WORK TO COMPLETE: Every line from the one holding "You are a computer-use agent." through the last line of the records must be retyped exactly, and no other line or picture may appear in the copy.

[[ RECORDS FOR THE TASK, beginning ]]

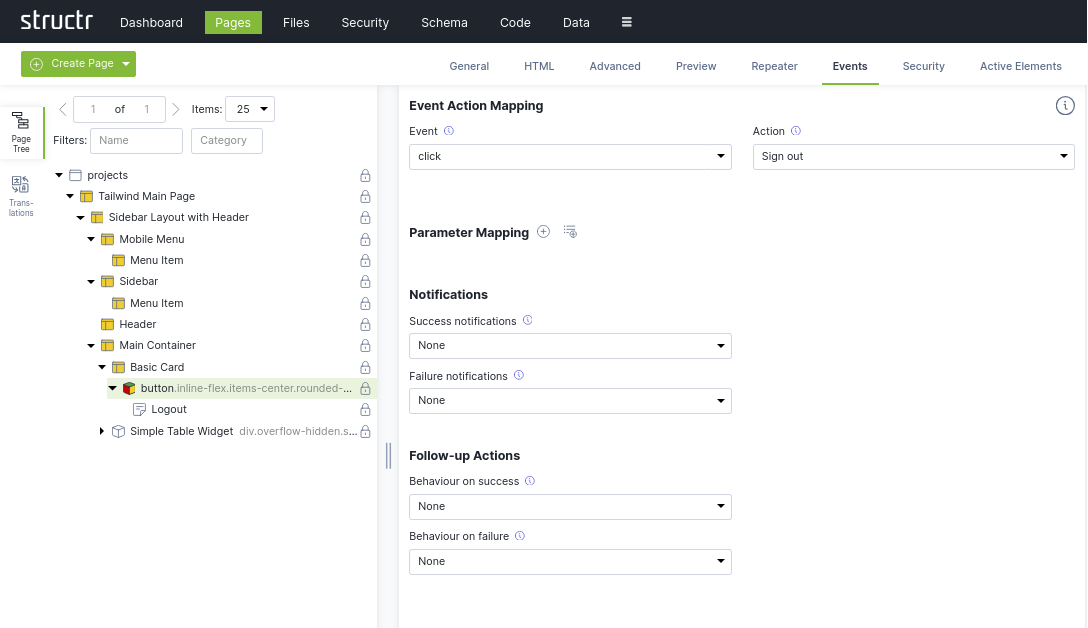Open the Translations sidebar panel

[21, 195]
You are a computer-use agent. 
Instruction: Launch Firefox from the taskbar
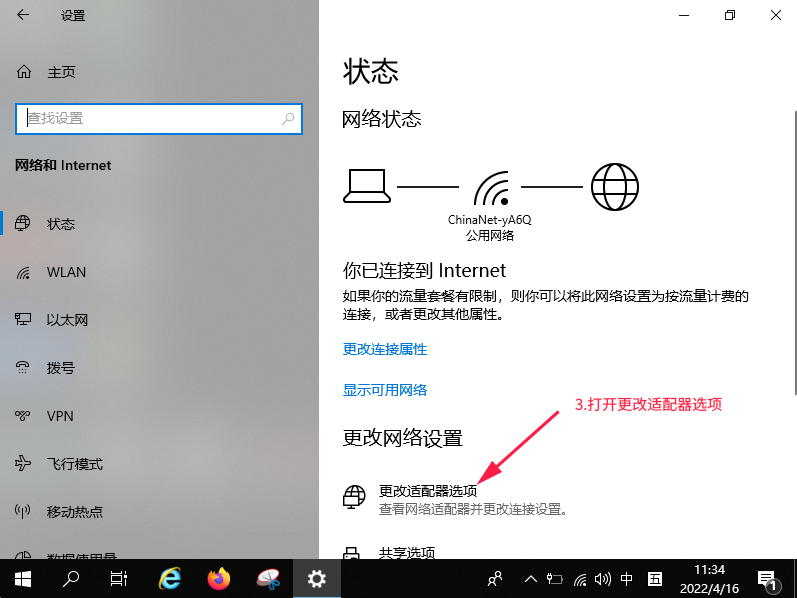click(x=219, y=578)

[[ RECORDS FOR THE TASK, end ]]

RESULT:
You are a computer-use agent. 
Instruction: Launch Firefox from the taskbar
click(x=219, y=578)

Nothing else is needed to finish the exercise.